Decoding the transcriptional regulation of therapeutic responses
The body’s defense system is finely tuned to detect, destroy, or export endogenous or foreign toxic substances. While this system has obvious protective benefits, it can also contribute to treatment failure by decreasing drug efficacy and increasing drug resistance and toxicity. Our laboratory uses promiscuous xenobiotic nuclear receptors as a model to investigate the transcriptional regulation of response to therapeutics. Using small molecules to modulate these receptors, we are able to control their role in drug metabolism to help improve clinical intervention.
Using hypothesis-driven and technology-enabled approaches, our laboratory develops biology methods and chemical probes to investigate the chemical regulation of transcription, the molecular basis of signal crosstalk among transcription factors and the structural basis of selective modulation of highly homologous enzymes. Notably, we use the promiscuous nuclear receptors pregnane X receptor (PXR) and constitutive androstane receptor (CAR) as models. PXR and CAR transcriptionally regulate cytochrome P450 3A4 (CYP3A4) and CYP3A5 —enzymes that metabolize more than 50% of clinical drugs. PXR and CAR are promiscuously activated by structurally diverse compounds.
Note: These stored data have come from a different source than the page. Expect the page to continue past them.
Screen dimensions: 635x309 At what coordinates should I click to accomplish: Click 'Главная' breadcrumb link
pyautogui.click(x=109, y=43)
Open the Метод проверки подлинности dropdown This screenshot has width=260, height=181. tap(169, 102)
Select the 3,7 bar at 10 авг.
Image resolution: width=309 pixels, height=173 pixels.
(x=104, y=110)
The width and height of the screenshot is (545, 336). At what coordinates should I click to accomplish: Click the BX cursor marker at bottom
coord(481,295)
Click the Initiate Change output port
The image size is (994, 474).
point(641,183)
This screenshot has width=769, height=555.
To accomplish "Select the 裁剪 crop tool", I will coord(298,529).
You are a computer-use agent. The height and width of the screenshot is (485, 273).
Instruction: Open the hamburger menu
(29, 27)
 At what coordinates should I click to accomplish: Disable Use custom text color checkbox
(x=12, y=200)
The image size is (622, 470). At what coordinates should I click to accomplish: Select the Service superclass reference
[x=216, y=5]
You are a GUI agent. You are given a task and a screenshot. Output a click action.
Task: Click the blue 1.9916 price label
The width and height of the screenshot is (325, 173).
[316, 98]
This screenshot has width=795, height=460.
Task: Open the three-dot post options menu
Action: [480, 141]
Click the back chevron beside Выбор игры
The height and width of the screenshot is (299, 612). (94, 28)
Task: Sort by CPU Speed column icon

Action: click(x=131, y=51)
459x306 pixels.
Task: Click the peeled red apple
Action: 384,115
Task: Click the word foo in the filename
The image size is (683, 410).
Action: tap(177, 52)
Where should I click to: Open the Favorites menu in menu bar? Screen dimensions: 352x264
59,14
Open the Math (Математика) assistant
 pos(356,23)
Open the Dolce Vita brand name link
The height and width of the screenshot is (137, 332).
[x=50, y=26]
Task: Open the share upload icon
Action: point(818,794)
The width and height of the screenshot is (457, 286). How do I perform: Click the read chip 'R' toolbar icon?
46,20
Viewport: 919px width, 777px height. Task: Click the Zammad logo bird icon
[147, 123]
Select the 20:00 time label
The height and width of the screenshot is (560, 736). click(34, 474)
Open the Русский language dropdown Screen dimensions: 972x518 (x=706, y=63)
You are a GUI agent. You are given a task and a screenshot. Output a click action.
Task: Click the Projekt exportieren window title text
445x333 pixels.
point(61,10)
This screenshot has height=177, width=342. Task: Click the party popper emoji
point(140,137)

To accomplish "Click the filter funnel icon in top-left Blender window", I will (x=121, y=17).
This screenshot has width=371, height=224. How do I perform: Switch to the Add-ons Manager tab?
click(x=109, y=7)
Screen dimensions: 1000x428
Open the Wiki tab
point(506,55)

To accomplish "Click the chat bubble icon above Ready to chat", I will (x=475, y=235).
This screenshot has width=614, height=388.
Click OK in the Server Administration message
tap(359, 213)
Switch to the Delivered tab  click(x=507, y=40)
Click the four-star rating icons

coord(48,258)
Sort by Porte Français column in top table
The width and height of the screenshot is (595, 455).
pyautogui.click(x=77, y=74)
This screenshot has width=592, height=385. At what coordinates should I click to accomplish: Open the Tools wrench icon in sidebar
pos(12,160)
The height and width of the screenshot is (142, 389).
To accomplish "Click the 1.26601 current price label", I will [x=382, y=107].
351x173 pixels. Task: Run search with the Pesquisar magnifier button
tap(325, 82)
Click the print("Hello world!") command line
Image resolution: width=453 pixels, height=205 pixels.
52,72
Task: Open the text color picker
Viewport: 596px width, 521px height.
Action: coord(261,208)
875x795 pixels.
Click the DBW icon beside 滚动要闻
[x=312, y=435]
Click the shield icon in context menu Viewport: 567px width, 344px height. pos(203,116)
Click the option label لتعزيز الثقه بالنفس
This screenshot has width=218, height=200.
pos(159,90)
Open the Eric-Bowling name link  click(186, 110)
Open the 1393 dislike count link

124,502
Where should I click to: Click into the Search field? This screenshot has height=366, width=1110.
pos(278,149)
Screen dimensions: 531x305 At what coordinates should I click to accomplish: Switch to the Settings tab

While activation of the PXR/CAR-CYP3A4/CYP3A5 pathway protects the body against toxic compounds, it decreases drug efficacy and induces drug toxicity and resistance. Our central goal is to understand the transcriptional and enzymatic mechanisms governing therapeutic responses and design strategies to modulate them to overcome adverse drug responses.
Our work is not without its hurdles. The ligand promiscuity and structural flexibility of PXR and CAR have hampered the development of their selective chemical modulators, the lack of which has been a critical barrier to investigating their transcriptional regulation; the absence of a defined mechanism to explain the contradiction between the perception (that PXR and CAR are functionally redundant) and the observations (that they are mutually inhibitory) presents a challenge; and the high structural similarity between CYP3A4 and CYP3A5 and their promiscuous ligand binding pockets have prevented the development of selective modulators.
To tackle these challenging problems, our laboratory integrates model systems and multidisciplinary experimental approaches, including cell, molecular, biochemical, biophysical, pharmacological, structural and chemical strategies and high-throughput technologies. We initiate by developing bioassays that enable the identification of validated chemical probes. These biological efforts are coupled with structural determination and chemical optimization to reveal insights into the dynamic and flexible ligand binding properties of PXR, CAR, CYP3A4 and CYP3A5.
In so doing, we have developed two strategies to prevent PXR activation with a concrete structural activity relationship. We also established that PXR and CAR form an unexpected heterodimer, and we discovered the first CYP3A5-selective inhibitor and unraveled its structural basis. These achievements lay a solid foundation for designing new therapeutic strategies to overcome drug toxicity and resistance.